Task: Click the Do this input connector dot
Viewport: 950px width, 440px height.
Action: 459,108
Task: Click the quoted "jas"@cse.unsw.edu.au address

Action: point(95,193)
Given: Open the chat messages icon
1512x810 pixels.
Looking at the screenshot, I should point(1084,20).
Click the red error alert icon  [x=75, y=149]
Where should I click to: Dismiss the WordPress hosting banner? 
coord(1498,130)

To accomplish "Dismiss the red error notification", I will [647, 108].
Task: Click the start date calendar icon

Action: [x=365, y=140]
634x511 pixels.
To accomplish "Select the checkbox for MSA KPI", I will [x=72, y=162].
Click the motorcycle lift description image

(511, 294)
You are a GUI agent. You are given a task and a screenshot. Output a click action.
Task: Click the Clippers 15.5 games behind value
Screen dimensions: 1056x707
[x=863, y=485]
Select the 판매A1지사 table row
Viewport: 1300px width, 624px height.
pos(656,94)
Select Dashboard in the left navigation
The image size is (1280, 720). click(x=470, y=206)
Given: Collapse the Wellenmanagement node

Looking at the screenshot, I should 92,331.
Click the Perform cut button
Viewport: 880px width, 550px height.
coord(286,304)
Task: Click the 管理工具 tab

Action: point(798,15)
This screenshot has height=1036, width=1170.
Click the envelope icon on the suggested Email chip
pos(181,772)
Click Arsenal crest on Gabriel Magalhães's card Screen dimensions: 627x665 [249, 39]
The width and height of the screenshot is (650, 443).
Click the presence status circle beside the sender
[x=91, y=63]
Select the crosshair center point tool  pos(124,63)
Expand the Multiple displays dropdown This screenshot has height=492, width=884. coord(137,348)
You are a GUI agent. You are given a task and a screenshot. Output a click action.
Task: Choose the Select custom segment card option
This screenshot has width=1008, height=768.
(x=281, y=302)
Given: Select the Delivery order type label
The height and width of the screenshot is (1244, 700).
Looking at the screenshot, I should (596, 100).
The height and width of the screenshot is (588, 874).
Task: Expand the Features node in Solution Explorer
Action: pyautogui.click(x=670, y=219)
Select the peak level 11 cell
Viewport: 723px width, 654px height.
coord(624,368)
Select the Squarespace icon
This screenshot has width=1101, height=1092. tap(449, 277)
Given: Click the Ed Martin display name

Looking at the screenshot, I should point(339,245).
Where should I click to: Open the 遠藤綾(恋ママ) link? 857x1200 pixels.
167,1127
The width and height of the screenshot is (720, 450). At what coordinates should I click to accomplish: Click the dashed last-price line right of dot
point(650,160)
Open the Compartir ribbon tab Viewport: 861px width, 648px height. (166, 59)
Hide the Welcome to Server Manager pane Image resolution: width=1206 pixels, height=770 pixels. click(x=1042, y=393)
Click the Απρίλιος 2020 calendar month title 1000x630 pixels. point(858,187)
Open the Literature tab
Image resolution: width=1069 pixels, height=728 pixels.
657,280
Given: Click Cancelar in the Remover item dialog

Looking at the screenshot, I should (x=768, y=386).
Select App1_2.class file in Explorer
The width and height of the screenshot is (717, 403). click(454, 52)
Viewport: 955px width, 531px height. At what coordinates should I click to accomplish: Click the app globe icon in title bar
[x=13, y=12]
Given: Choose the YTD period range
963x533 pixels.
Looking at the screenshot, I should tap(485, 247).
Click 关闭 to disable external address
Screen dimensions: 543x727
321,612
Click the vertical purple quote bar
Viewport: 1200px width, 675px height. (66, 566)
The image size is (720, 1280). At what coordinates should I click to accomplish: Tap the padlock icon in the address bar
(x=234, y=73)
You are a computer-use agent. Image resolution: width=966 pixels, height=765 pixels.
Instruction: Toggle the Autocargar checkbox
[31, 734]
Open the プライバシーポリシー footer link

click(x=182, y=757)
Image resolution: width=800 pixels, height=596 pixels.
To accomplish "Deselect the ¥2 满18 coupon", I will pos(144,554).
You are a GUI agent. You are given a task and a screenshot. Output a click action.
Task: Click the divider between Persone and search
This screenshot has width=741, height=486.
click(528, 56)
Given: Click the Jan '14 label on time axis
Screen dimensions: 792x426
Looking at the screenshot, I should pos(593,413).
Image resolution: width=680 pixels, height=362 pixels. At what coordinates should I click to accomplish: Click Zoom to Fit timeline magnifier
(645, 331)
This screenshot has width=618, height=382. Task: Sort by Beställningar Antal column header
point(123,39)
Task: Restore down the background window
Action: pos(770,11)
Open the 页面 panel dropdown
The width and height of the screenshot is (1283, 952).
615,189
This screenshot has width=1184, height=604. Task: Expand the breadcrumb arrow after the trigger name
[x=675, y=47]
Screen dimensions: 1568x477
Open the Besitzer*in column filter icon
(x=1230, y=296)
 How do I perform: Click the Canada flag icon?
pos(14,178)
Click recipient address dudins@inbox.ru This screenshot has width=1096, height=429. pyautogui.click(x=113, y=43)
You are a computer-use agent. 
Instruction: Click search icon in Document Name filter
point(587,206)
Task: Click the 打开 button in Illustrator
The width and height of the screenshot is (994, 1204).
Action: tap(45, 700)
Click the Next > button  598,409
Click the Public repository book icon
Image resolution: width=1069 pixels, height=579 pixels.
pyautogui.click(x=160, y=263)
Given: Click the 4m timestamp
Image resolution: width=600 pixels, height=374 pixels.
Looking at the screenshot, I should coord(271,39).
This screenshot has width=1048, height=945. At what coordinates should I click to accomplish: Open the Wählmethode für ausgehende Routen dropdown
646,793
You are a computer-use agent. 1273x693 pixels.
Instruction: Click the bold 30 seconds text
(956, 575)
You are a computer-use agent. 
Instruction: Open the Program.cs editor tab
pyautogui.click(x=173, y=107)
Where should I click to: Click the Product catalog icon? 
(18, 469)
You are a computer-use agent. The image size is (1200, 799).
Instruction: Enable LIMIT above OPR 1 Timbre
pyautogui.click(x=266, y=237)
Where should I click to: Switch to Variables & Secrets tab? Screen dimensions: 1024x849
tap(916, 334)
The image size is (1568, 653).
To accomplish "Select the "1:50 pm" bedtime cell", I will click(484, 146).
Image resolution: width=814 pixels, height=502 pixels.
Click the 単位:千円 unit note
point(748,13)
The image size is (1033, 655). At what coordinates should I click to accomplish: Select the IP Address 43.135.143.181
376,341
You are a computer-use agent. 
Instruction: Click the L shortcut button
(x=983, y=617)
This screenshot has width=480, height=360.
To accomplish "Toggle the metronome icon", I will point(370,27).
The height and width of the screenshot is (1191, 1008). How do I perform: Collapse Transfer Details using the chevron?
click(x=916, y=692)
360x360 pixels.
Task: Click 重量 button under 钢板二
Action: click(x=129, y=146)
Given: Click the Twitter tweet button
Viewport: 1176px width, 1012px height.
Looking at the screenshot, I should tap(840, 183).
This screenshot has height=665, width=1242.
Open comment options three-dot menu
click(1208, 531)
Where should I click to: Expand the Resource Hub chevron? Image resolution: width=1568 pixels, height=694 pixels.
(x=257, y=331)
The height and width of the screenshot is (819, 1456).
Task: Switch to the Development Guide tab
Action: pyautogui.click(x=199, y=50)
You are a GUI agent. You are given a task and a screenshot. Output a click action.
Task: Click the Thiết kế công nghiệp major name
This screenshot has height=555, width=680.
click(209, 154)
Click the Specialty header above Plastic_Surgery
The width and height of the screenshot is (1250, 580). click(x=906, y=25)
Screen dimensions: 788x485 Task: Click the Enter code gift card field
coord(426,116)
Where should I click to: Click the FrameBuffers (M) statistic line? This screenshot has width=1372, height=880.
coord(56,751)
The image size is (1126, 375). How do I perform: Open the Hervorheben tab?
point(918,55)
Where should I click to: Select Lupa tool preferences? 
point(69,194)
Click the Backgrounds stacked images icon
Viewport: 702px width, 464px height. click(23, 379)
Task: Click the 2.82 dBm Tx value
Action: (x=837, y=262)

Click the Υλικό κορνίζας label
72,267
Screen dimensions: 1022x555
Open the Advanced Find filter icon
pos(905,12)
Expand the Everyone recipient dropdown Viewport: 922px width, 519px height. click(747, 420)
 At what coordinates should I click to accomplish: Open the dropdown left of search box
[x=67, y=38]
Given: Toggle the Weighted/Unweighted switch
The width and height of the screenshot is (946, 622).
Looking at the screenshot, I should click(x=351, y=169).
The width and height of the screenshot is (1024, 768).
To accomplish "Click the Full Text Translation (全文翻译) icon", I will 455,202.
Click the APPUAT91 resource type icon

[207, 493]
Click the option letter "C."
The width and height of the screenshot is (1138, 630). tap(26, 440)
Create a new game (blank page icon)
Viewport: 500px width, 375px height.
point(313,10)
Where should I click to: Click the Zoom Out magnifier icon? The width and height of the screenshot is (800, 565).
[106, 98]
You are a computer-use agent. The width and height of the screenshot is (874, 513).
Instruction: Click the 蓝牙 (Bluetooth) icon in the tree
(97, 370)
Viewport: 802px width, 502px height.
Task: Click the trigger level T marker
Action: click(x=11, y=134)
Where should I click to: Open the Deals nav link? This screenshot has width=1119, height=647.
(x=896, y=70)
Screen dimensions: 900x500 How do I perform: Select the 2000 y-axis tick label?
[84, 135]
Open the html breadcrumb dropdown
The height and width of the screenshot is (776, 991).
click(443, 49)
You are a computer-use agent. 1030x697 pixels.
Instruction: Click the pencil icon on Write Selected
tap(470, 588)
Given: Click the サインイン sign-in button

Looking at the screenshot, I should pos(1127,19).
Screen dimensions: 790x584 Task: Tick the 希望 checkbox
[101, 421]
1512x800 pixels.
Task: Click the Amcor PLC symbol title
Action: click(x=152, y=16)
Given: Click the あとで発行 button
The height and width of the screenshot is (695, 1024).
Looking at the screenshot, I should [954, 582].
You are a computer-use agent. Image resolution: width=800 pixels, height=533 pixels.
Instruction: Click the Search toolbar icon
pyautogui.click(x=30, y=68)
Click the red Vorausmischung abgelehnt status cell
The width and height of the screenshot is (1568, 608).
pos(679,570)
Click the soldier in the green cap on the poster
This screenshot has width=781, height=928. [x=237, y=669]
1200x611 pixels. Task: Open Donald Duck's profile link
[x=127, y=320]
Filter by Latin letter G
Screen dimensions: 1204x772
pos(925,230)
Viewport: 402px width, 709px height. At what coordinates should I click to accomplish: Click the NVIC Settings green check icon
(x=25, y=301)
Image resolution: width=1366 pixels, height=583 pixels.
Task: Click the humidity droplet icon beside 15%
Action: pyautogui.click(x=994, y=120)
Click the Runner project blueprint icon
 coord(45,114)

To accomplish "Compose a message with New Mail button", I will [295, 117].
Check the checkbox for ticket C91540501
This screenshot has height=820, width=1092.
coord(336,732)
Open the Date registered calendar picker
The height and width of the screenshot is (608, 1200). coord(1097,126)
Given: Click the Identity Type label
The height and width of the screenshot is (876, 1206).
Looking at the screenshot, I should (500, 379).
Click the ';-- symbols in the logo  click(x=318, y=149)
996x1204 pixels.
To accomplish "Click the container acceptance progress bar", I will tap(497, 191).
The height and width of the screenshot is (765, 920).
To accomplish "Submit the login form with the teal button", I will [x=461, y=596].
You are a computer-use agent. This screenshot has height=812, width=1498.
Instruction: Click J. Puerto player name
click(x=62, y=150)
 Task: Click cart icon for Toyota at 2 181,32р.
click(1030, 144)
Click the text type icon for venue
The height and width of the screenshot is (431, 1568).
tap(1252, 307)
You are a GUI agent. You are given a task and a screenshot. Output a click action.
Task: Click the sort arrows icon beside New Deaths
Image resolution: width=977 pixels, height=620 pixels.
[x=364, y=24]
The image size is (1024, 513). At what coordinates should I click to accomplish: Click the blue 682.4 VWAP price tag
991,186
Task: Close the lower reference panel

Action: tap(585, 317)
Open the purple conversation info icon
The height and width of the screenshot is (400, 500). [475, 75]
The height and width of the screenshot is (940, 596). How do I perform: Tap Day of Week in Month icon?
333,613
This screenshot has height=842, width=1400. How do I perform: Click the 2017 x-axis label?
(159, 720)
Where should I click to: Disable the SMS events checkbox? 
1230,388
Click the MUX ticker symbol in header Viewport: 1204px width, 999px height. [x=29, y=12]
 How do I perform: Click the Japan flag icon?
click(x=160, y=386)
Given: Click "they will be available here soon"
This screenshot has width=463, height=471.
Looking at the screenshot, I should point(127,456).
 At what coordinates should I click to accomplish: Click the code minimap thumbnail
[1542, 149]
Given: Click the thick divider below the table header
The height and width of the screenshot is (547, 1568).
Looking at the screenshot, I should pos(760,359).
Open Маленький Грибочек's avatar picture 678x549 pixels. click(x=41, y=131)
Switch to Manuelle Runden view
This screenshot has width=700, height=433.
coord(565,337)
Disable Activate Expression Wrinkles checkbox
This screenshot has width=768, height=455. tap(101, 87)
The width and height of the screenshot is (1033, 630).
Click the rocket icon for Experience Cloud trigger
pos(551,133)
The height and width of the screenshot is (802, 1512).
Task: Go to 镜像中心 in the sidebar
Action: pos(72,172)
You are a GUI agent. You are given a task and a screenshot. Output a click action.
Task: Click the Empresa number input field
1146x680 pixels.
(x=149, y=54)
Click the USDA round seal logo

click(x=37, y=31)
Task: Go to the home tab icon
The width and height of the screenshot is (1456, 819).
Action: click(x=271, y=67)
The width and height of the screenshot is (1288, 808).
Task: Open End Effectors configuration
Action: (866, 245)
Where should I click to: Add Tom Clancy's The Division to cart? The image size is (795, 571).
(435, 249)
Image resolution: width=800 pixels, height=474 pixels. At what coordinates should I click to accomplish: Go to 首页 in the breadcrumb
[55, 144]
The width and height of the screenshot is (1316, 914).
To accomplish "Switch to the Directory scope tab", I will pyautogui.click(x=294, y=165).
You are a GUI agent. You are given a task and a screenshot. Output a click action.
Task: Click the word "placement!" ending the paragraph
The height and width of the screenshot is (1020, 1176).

▶ Aim of the exercise: Copy out the data above word for word, starting at its first line and ending with the line that contains "Given: Select the Delivery order type label".

▶ Result:
Task: Click the Do this input connector dot
Viewport: 950px width, 440px height.
Action: 459,108
Task: Click the quoted "jas"@cse.unsw.edu.au address

Action: point(95,193)
Given: Open the chat messages icon
1512x810 pixels.
Looking at the screenshot, I should point(1084,20).
Click the red error alert icon  [x=75, y=149]
Where should I click to: Dismiss the WordPress hosting banner? 
coord(1498,130)

To accomplish "Dismiss the red error notification", I will [647, 108].
Task: Click the start date calendar icon

Action: [x=365, y=140]
634x511 pixels.
To accomplish "Select the checkbox for MSA KPI", I will [x=72, y=162].
Click the motorcycle lift description image

(511, 294)
You are a GUI agent. You are given a task and a screenshot. Output a click action.
Task: Click the Clippers 15.5 games behind value
Screen dimensions: 1056x707
[x=863, y=485]
Select the 판매A1지사 table row
Viewport: 1300px width, 624px height.
pos(656,94)
Select Dashboard in the left navigation
The image size is (1280, 720). click(x=470, y=206)
Given: Collapse the Wellenmanagement node

Looking at the screenshot, I should 92,331.
Click the Perform cut button
Viewport: 880px width, 550px height.
coord(286,304)
Task: Click the 管理工具 tab

Action: point(798,15)
This screenshot has height=1036, width=1170.
Click the envelope icon on the suggested Email chip
pos(181,772)
Click Arsenal crest on Gabriel Magalhães's card Screen dimensions: 627x665 [249, 39]
The width and height of the screenshot is (650, 443).
Click the presence status circle beside the sender
[x=91, y=63]
Select the crosshair center point tool  pos(124,63)
Expand the Multiple displays dropdown This screenshot has height=492, width=884. coord(137,348)
You are a GUI agent. You are given a task and a screenshot. Output a click action.
Task: Choose the Select custom segment card option
This screenshot has width=1008, height=768.
(x=281, y=302)
Given: Select the Delivery order type label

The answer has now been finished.